The level or quality of service would diminish accordingly, I feel, Hastings said. Surely reducing staff means that the level of supervision, policing and control in the region will suffer.
What will become of their inspection programmes in depots; control of customs-bonded warehouses; rebate stores; and excise-related businesses?
But Fani Zulu, media liaison manager with customs, re-iterated what he has already told FTW.
No decision has been made to close any offices.
Some of the office activities which are just administrative (like data capture) can be put into other centres, Zulu told FTW in reply to the Maritzburg complaints.
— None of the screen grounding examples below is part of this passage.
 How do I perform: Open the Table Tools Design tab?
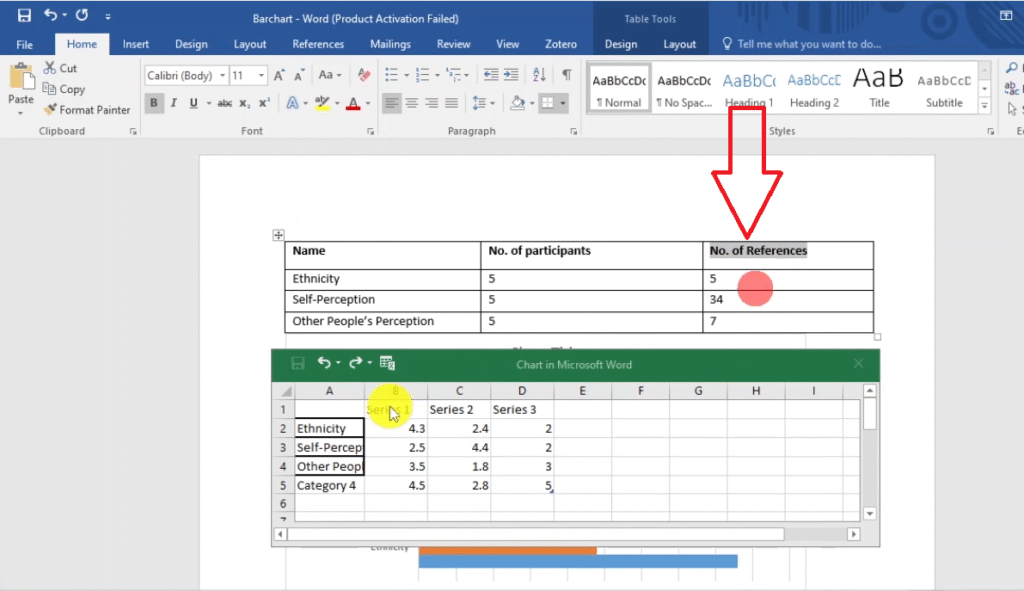pos(620,44)
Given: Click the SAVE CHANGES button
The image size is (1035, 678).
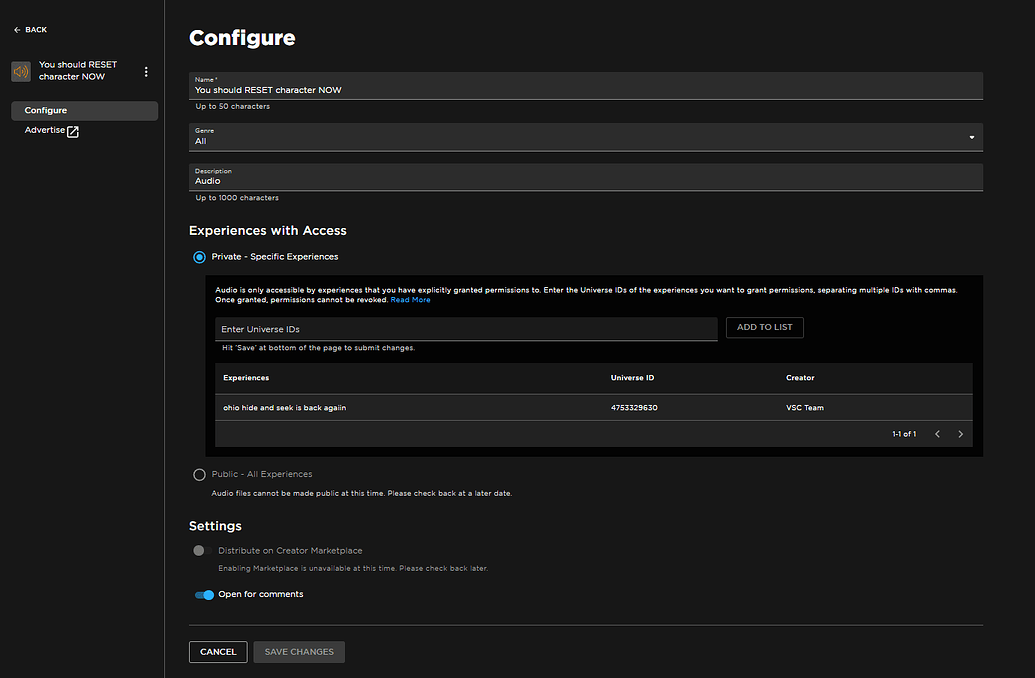Looking at the screenshot, I should [x=299, y=652].
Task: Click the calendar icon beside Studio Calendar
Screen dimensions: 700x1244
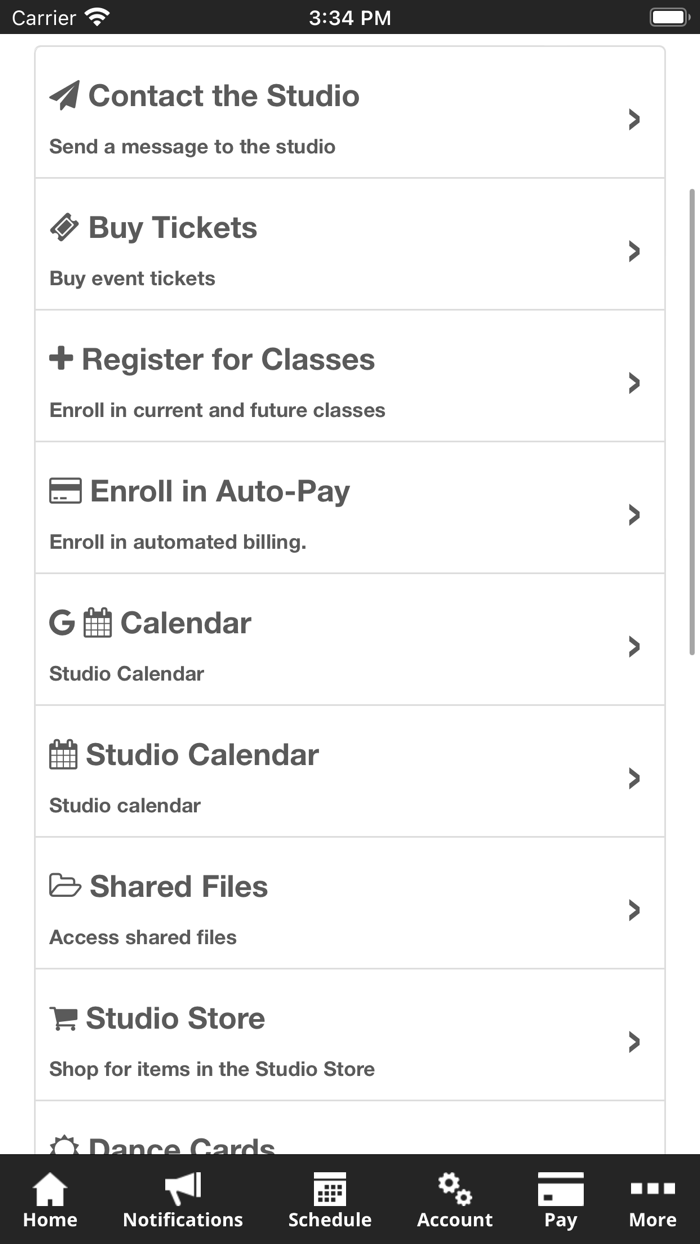Action: coord(63,755)
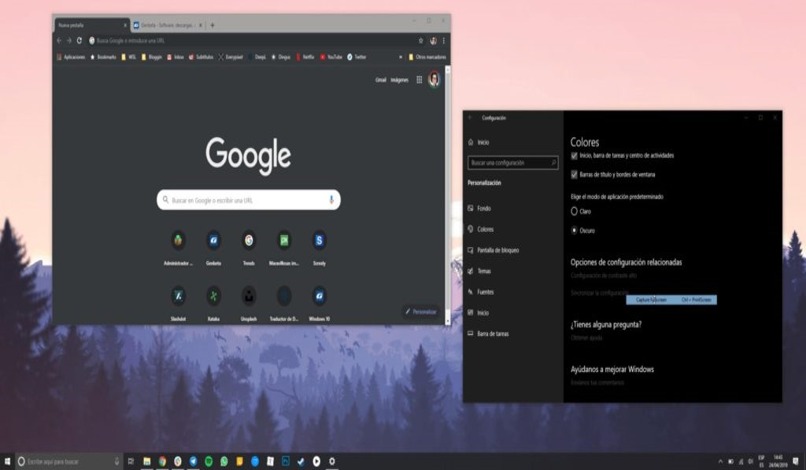Bookmark this page with the star icon

419,40
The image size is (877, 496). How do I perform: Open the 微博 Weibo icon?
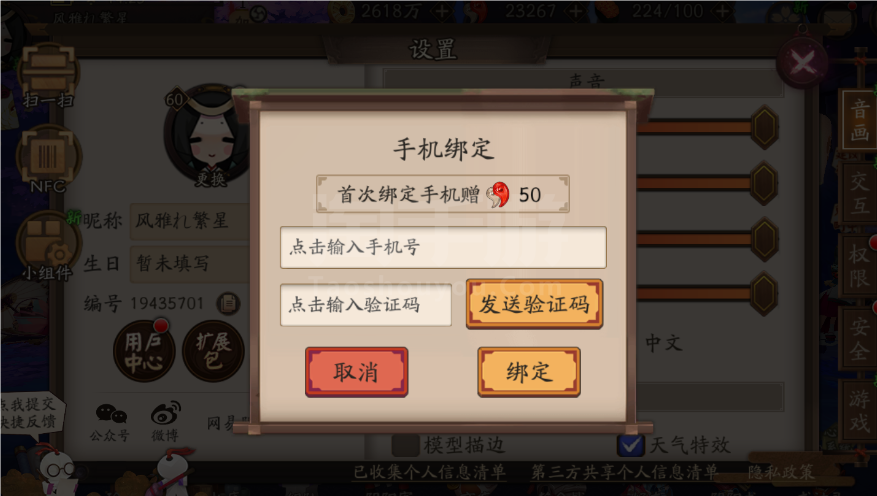(x=166, y=422)
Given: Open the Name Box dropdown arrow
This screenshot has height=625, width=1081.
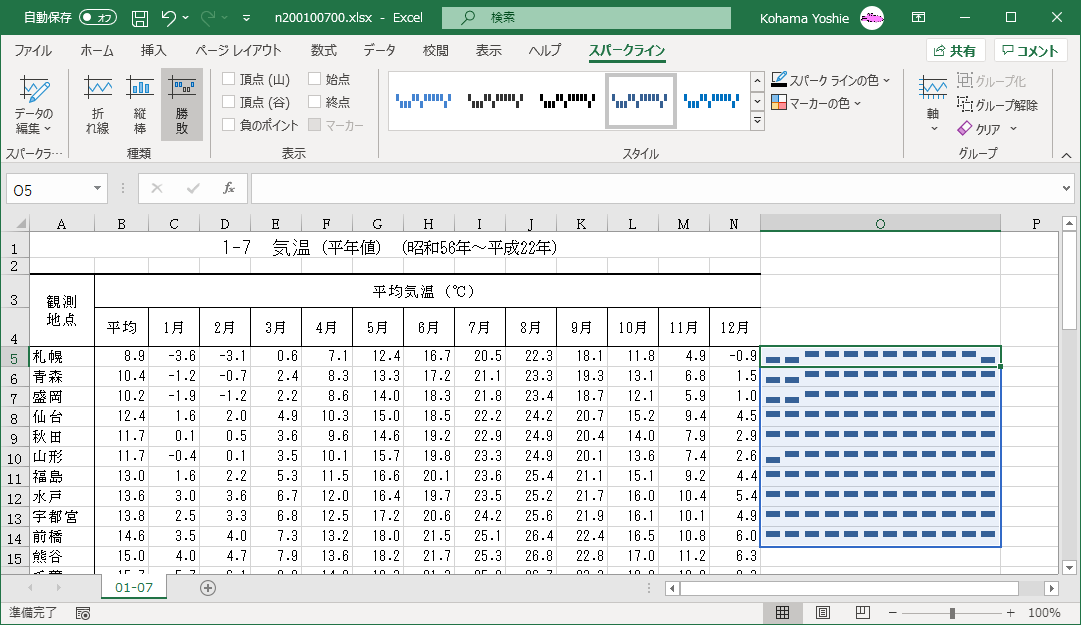Looking at the screenshot, I should coord(97,189).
Where they are face-to-face activities, they will not be closed down.
We are actually trying to arrange this interface better.
What we are asking is how do we organise so that we get economies of scale and efficiency, while minimising the effect on our employees.
But this thinking, Zulu stressed, is still only at discussion stage.
There are 14 initiatives on the table - on which we agree in principle. But all this is subject to a detailed planning procedure - and this will need the approval of the minister.
The Maritzburg reaction was people going off half-cocked, Zulu added.
Closing the office is not the option at this stage, he said. People are not waiting for the detailed planning to be done.
We are looking at offices - not to close them down - but to improve our service capacity, and strengthen the front-line activities.